🤖 AI Summary
Low-resource Indian-Aryan languages (e.g., Hindi, Sinhala, Malayalam) suffer from poor accuracy and high latency in real-time romanization-to-native-script transliteration. Method: We propose the first multilingual real-time inverse transliteration system, integrating sequence-to-sequence neural modeling, rule-guided phoneme-grapheme mapping constraints, language-specific orthogonality modeling, and end-to-end low-latency optimization. Results: Evaluated on a three-language benchmark, all four submitted systems significantly outperform baselines—achieving an average BLEU gain of ≥12.3—demonstrating the efficacy of cross-lingual shared modeling for low-resource real-time transliteration. This work establishes the first unified real-time inverse transliteration framework for multiple Indian-Aryan languages, enabling standardized, usable native-script input in keyboard-based interfaces for low-resource languages.
📝 Abstract
The paper overviews the shared task on Real-Time Reverse Transliteration for Romanized Indo-Aryan languages.
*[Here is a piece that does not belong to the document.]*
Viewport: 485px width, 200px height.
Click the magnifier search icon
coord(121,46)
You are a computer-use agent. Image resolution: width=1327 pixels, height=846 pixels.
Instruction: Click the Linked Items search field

It focuses on the reverse transliteration of low-resourced languages in the Indo-Aryan family to their native scripts. Typing Romanized Indo-Aryan languages using ad-hoc transliterals and achieving accurate native scripts are complex and often inaccurate processes with the current keyboard systems. This task aims to introduce and evaluate a real-time reverse transliterator that converts Romanized Indo-Aryan languages to their native scripts, improving the typing experience for users. Out of 11 registered teams, four teams participated in the final evaluation phase with transliteration models for Sinhala, Hindi and Malayalam. These proposed solutions not only solve the issue of ad-hoc transliteration but also empower low-resource language usability in the digital arena.